Eighteen-year-old Shikhar Dhawan, playing his first India U-19 match, wasn’t taking things lightly though. Disappointed to have been left out of the Indian team that had won the Continental Trophy in Pakistan, he had a point to prove. In two seasons of the Cooch Behar Trophy, Dhawan had averaged 55.42 and 74.00, respectively, for his team in Delhi, with four centuries and two half centuries in 14 innings. The batting had failed in that tournament, not managing 200 in any of the games. Dhawan had finally been named in the World Cup squad. “He was scoring consistently,” says Tarak Sinha, his longtime coach, “but was frustrated at not being selected. He wanted a chance to prove himself.”
Sinha, one of India’s most respected coaches, founded Delhi’s famous Sonnet Cricket Club in 1969. The club is the stuff of Delhi sporting lore; with no permanent ground and few facilities at his disposal — the club currently operates at the Sri Venkateswara College’s ground — Sinha has carried on his mission to “teach correct cricket and help junior players move ahead”, taking in kids from all social backgrounds. His pupils include former India players Manoj Prabhakar, Raman Lamba, Ashish Nehra, Ajay Sharma, Aakash Chopra and over a hundred first-class cricketers.
Sinha first saw Dhawan play at an Under-12 tournament his club had organised. He saw a left-handed wicketkeeper batsman with potential. Dhawan scored a hundred in the final. Atul Wassan, who played for the club at the time, remembers him as an “aggressive, careless kid” (he qualifies it by saying that he has grown into a “wonderfully promising batsman”). Sinha tried to temper that aggression and teach him to build an innings. He got him to drop the wicketkeeping and focus on opening the batting.
Years later, in a foreign land, on a foreign pitch, the match against Scotland was Dhawan’s big chance of getting a call to the Indian senior team. Started in 1998, the tournament had entered the national consciousness once India won it in 2000. Eight months later, Yuvraj Singh, who had made his name in that triumph, was playing for India in the ICC Knockout Trophy in Nairobi. Facing a formidable Australian attack that had cheaply dismissed Sachin Tendulkar, Sourav Ganguly and Rahul Dravid and the team tottering at 90 for 3, Yuvraj blazed his way to 84 off 80 balls, then effected an outstanding run-out of the danger man Michael Bevan.
In the 18-year-old Yuvraj, the world had found the prototype of the 21st century Indian cricketer. Unlike in the past, when Indian batsmen would acknowledge a cracking straight drive off a fast bowler with a nod of the head, the new-age Indian cricketer was young, aggressive and brash, someone much like Virat Kohli and Shikhar Dhawan today. Over the years, in an almost Darwinian manner, the nature of Indian cricketers, and thus Indian cricket, would completely change. Yuvraj’s sudden rise to fame also legitimised the U-19 World Cup as a platform to build an international career on. It helped that the tournament would be televised for the first time. Today, the tournament is keenly watched for future sensations.

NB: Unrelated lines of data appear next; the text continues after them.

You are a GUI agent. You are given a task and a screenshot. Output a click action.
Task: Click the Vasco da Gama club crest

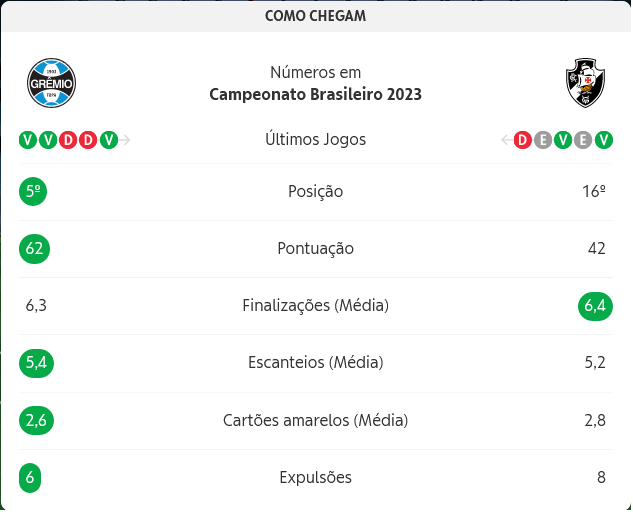tap(585, 83)
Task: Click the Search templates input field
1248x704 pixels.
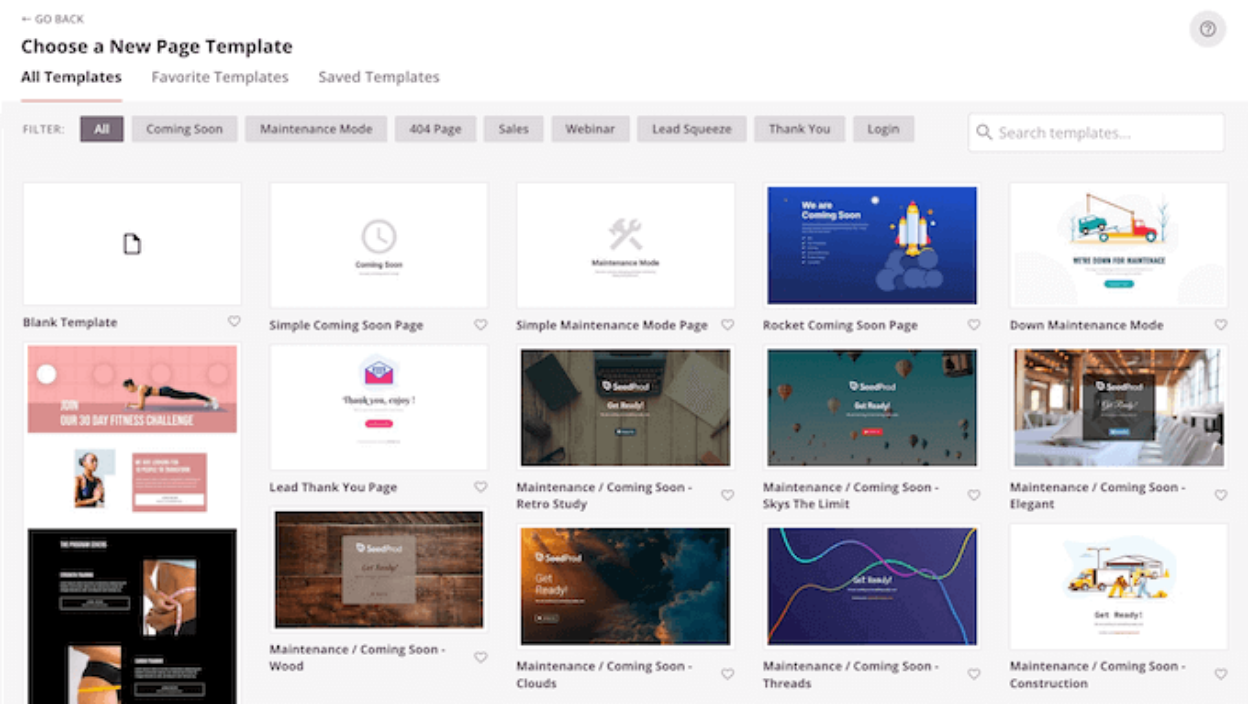Action: (1105, 133)
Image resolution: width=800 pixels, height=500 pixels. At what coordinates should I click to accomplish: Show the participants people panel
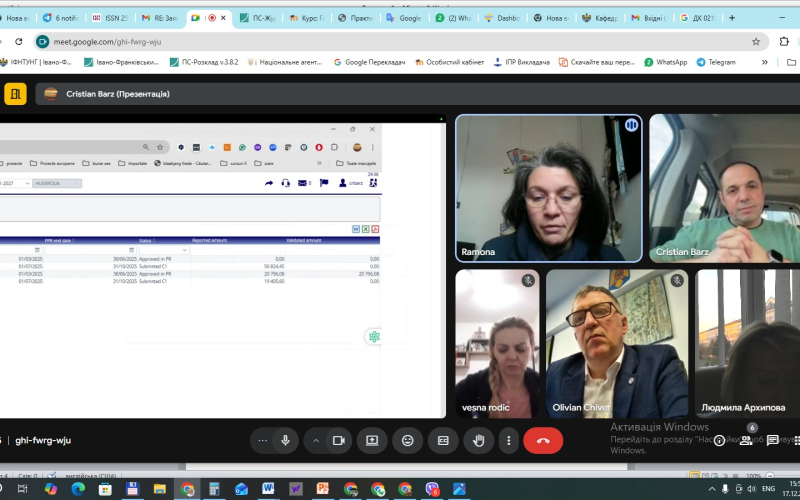tap(746, 440)
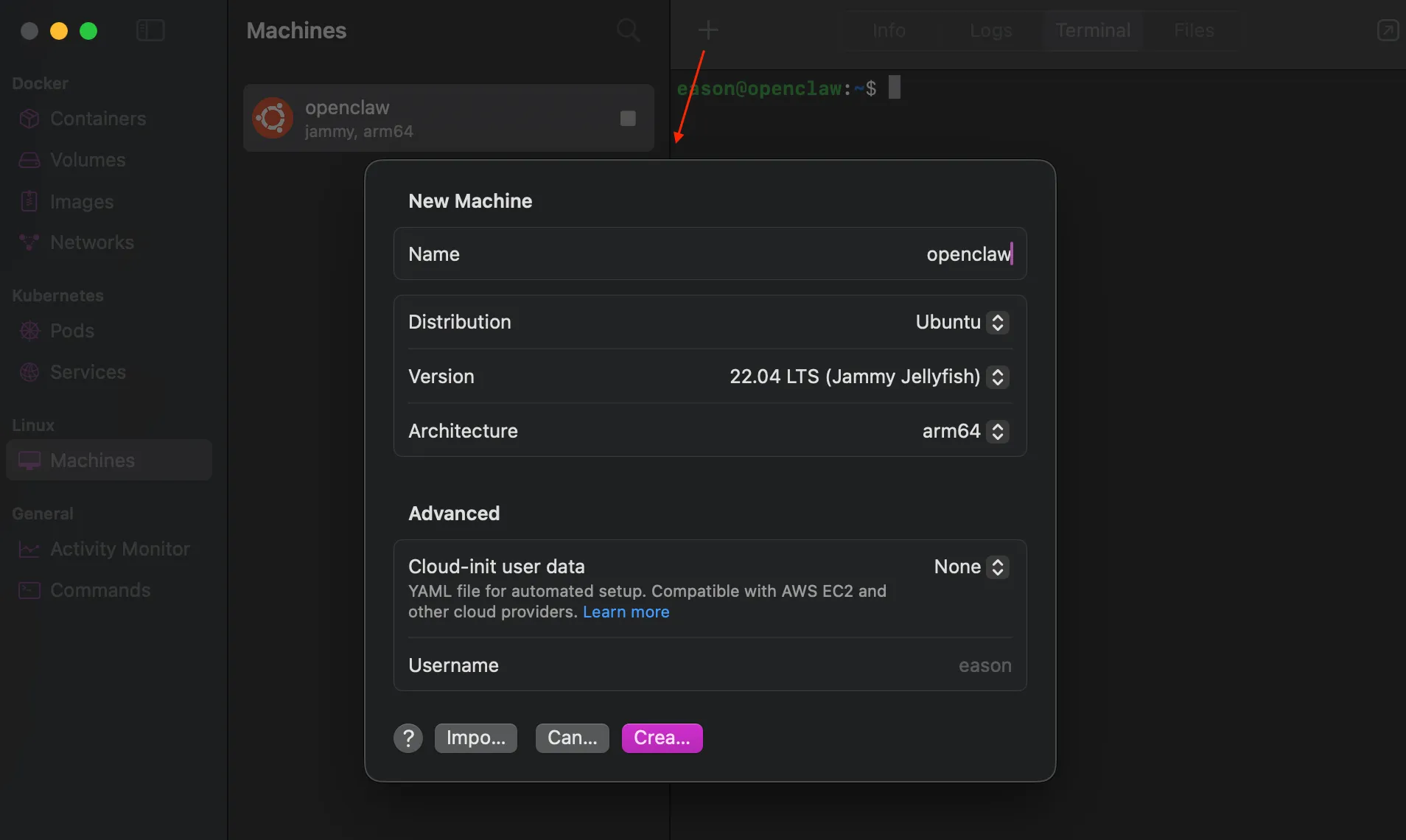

“It wasn’t always so, but in recent years, a good showing certainly gives you a boost when it comes to promotion to the senior side,” says Suresh Menon, editor of Wisden India Alamanack. “This is partly because of the more harmonised selection process where selectors at various levels — and the manager of the U-19 team — are in regular touch, and partly because of the media coverage. Names of those who do well are thus injected into the subconscious of the decision-makers.”
That India-Scotland match proved to be much more than a mismatch. Opening the batting, Dhawan and Robin Uthappa put the hapless Scots to the sword, racing to a 175 partnership in just 24 overs. Once Uthappa fell for a 78-ball 97, captain Ambati Rayudu continued in the same aggressive vein, making 53 off 51 balls. After his dismissal, at 261/2, fellow southpaw Suresh Raina walked in and scored an incredible 90 off 38 balls. India posted 425 in their 50 overs and Dhawan was unbeaten on 155. Scotland would struggle to 155/8 in their 50 overs.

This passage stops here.